Kissinger, The European Roots Of Pure American Cynicism

A diplomatic genius for some, a war criminal for others, Henry Kissinger has just turned 100. An opportunity for Dominique Moïsi, who has known him well, to reflect on the German-born U.S. diplomat's roots and driving raison d'être.

A portrait of Doctor Henry A. Kissinger behind a desk in Washington, D.C

Photo of Kissinger as National Security Advisor the day before being sworn-in as United States Secretary of State.

Dominique Moïsi

-Analysis-

PARIS — My first contacts — by letter — with the "diplomat of the century" date back to the autumn of 1971. As a Sachs scholar at Harvard University, my teacher, renowned French philosopher Raymond Aron, had written me a letter of introduction to the man who was then President Richard Nixon's National Security Advisor.
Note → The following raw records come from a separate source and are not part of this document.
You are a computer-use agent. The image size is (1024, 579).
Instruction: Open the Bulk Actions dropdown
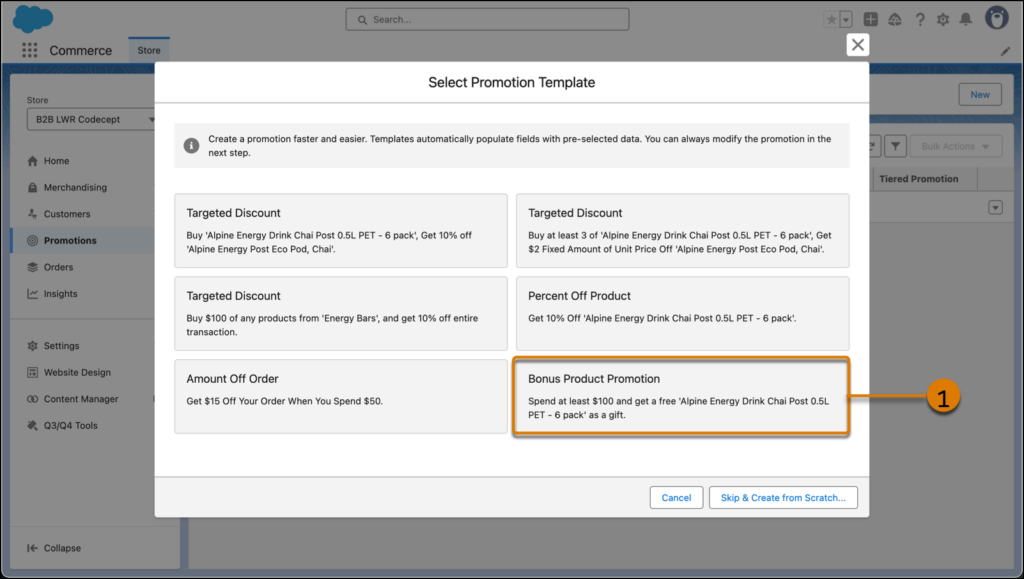click(955, 146)
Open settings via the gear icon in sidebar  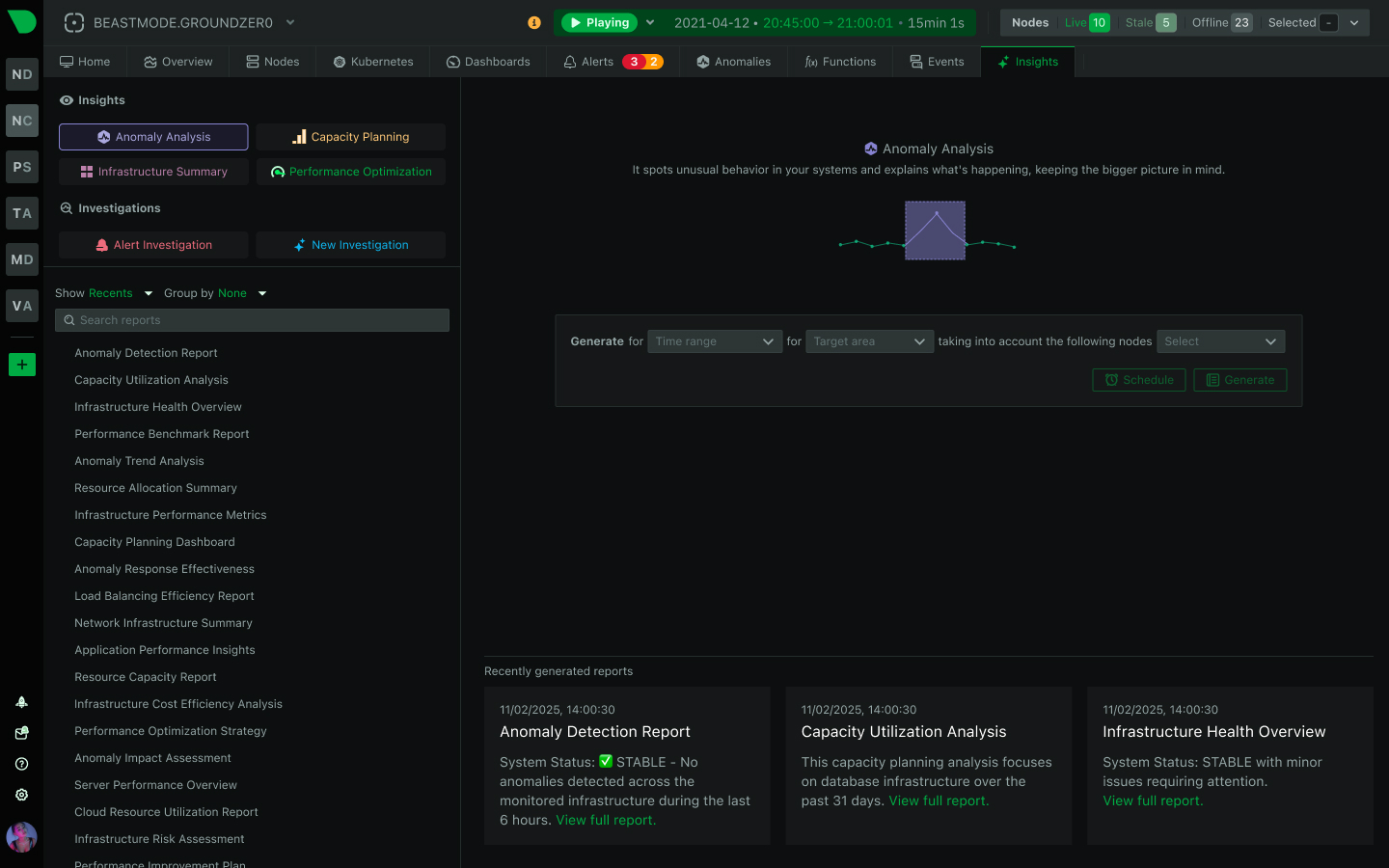(21, 794)
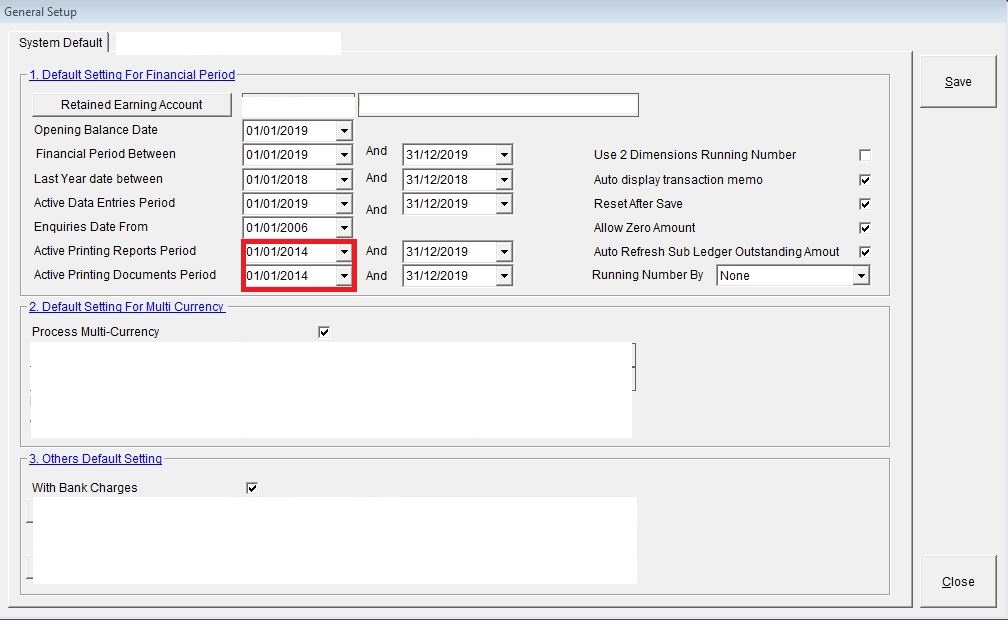Uncheck Auto display transaction memo
This screenshot has height=620, width=1008.
[865, 180]
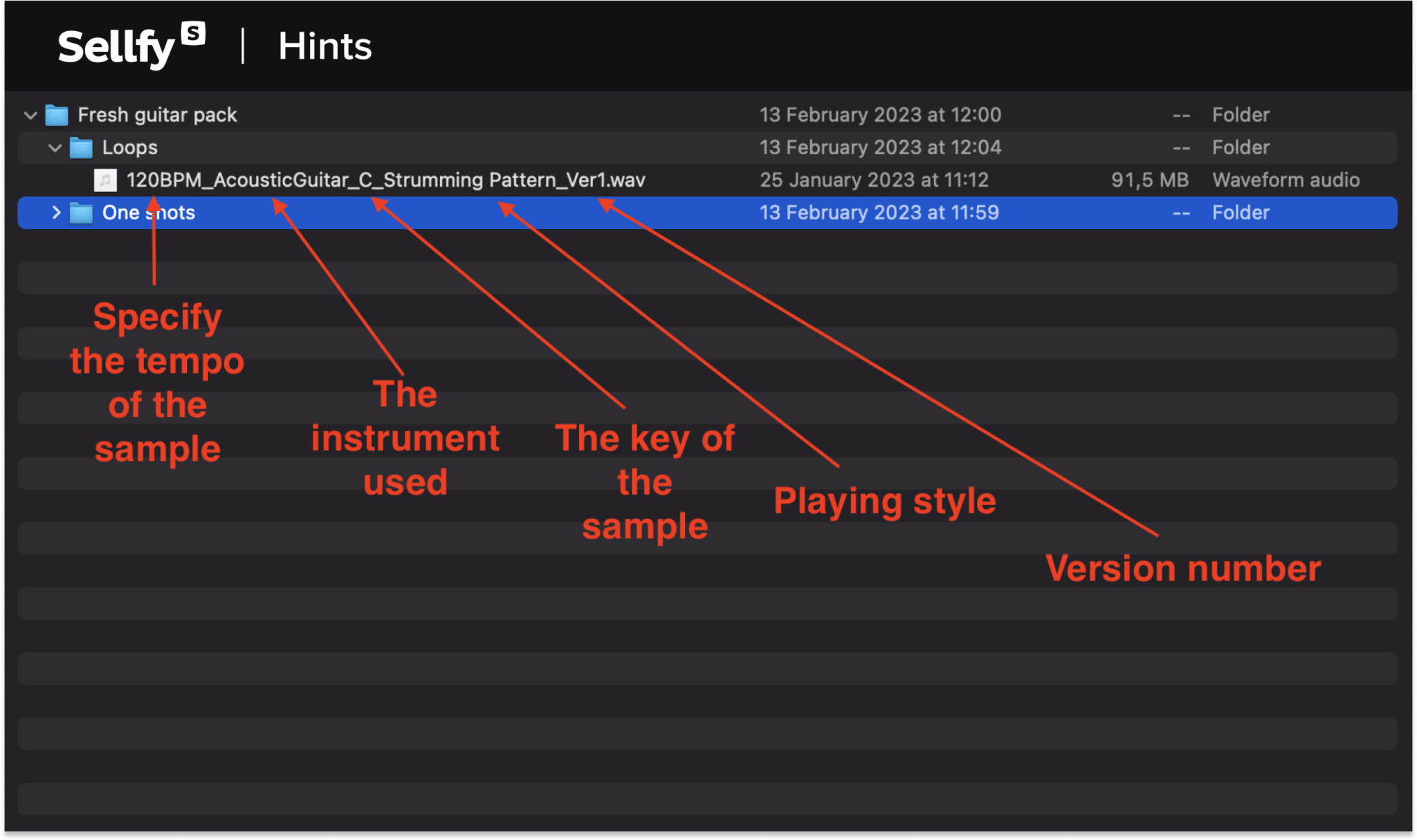Click the 'Version number' annotation
This screenshot has height=840, width=1417.
1183,567
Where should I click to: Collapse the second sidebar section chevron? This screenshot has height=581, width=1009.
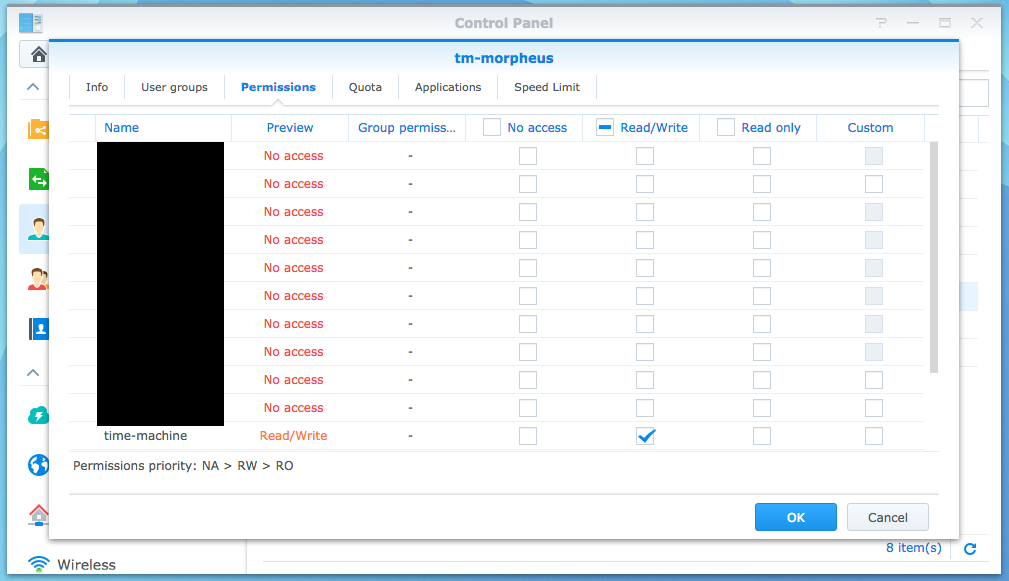click(x=33, y=373)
Aron's letter opened all the doors. Kissinger invited me to meet him in Washington, before canceling our appointment due to "last-minute constraints." I later learned that these constraints were nothing less than his travels in preparation for Washington's historic opening to China.

In the five decades since that first contact, I've met Kissinger regularly, at the Trilateral Commission, Bilderberg conference, Davos Forum or, more intimately, at his home in New York. As a young student of international relations, I was fascinated to read his doctoral thesis on the Congress of Vienna: "A World Restored."

Kissinger's fascination with the great diplomats who shaped European history — from Austria's Klemens von Metternich to Britain's Castlereagh — was already present in this book. He clearly dreamed of joining their club in the pantheon of world diplomacy. Was his ambition to "civilize" his adopted country, by introducing the subtleties of Ancien Régime diplomacy?